Subsídios Para Uma Política Pública Para as Artes Públicas

Por Amir Haddad

Introito

Por reconhecer a existência de uma outra possibilidade artística na cidade, e por haver comprovado esta existência concretamente durante os 3 (três) meses nos quais realizamos nossos encontros públicos, em busca de subsídios para construção de um pensamento para Políticas Públicas para as Artes Públicas é que nos sentimos mais que autorizados, capacitados, para realizar a tarefa que nos tínhamos proposto; A partir de um projeto inicial, apresentar à prefeitura no melhor tempo possível, subsídios importantes para elaboração de Políticas Públicas para as Artes Públicas obtidos pela militância de quatro grupos de artistas públicos desta cidade em 6 (seis) praças centrais durante 3 (três) meses, com mais de 600 (seiscentas) apresentações e 760(setecentos e sessenta) grupos ou artistas públicos ou de rua cadastrados.
O resultado foi surpreendente, de uma diversidade inimaginável; e que será ainda maior se e quando o evento puder ser levado a outras regiões da área metropolitana da cidade do Rio de Janeiro.
A possibilidade da emergência de uma livre manifestação artística para todo o aparato e o convívio urbanos, se confirmou além de nossas expectativas.
E também foram além, as questões a respeito de estabelecer políticas públicas para o fortalecimento, proteção e desenvolvimento destas atividades, que muitas vezes não veem á tona, exatamente por falta de apoio, estímulo, proteção ou reconhecimento!!
O universo manifestado se mostrou mais diverso e complexo do que imaginávamos.  À medida que as apresentações revelam sua diversidade e complexidade, as questões em relação a elas também se multiplicam.
 O que é público? O que é privado? O que é arte pública? E artista público? É o mesmo que arte privada, ou artista privado?  Espaço público é espaço privado?
O alcance do espetáculo público, seus limites.  O futuro das artes públicas.  Linguagens.  Linguagem pública?  Linguagem privada? Perspectivas históricas, vaticínios, profecias e utopias. 
Como responder a tantas questões, muitas delas nunca dantes formuladas em nenhuma parte deste mundo, e a maior parte delas ainda sem respostas, pois só agora começam a ser formuladas, como resposta a elas mesmas, e ao momento histórico que vivemos.

▶ Dados coletados
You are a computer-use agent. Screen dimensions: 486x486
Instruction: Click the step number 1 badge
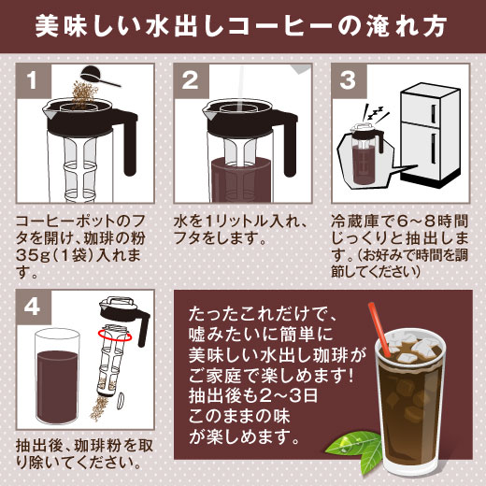34,81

▶ Tarefas do exercício
1. Segundo o trecho, quantos grupos ou artistas públicos ou de rua foram cadastrados?
2. Com base no trecho, explique por que quem realizou os encontros públicos se sente capacitado para a tarefa que se propôs.

▶ Lista de soluções
1. Foram cadastrados 760 grupos ou artistas públicos ou de rua.

2. Sente-se capacitado porque reconheceu a existência de uma outra possibilidade artística na cidade. Também comprovou essa existência concretamente durante os três meses de encontros públicos.